Could you retype the forum exchange about dragons and simulation in D&D below, word for word?

§ Provided text
_ _ _ _ _
Nah. Like it has been mentioned, humans have been taking down megafauna since the stone age. Sure, dragons are somewhat more dangerous than mammoths, but we are also talking about late medieval/renaissance tech level backed with magic.

I agree with your point about D&D being inconsistent with how and when it chooses to apply simulation, but I don't think this "but dragons!" angle is very compelling.
 


Ovinomancer

No flips for you!
I'm not attacking your argument, I'm making an observation. Being a 4e fan doesn't make your claim better or worse, but liking 4e and pushing for gamism (and especially fighting the Wizard/Fighter Wars) as the primary consideration do often seem to go together.
No one's made this argument in this thread. Except you, seemingly in an attempt to discredit the arguments actually being made. Hence why I noted it as an interesting tack.

I have no issues with sim. I happen to think games like Stonetop, a PbtA Dungeon World hack, do a more consistent job of it than D&D does because D&D has those hard and strange toggles. Pointing out those toggles in how D&D does the sim stuff and what it means isn't an argument for gamism -- it's just pointing out how it works and what has to be reconciled.
_ _ _ _ _
§ Recorded data
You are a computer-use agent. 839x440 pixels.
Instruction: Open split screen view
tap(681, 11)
_ _ _ _ _
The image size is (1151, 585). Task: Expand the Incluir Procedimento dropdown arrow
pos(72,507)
_ _ _ _ _
§ Exercise solution
Nah. Like it has been mentioned, humans have been taking down megafauna since the stone age. Sure, dragons are somewhat more dangerous than mammoths, but we are also talking about late medieval/renaissance tech level backed with magic.

I agree with your point about D&D being inconsistent with how and when it chooses to apply simulation, but I don't think this "but dragons!" angle is very compelling.
 


Ovinomancer

No flips for you!
I'm not attacking your argument, I'm making an observation. Being a 4e fan doesn't make your claim better or worse, but liking 4e and pushing for gamism (and especially fighting the Wizard/Fighter Wars) as the primary consideration do often seem to go together.
No one's made this argument in this thread. Except you, seemingly in an attempt to discredit the arguments actually being made. Hence why I noted it as an interesting tack.

I have no issues with sim. I happen to think games like Stonetop, a PbtA Dungeon World hack, do a more consistent job of it than D&D does because D&D has those hard and strange toggles. Pointing out those toggles in how D&D does the sim stuff and what it means isn't an argument for gamism -- it's just pointing out how it works and what has to be reconciled.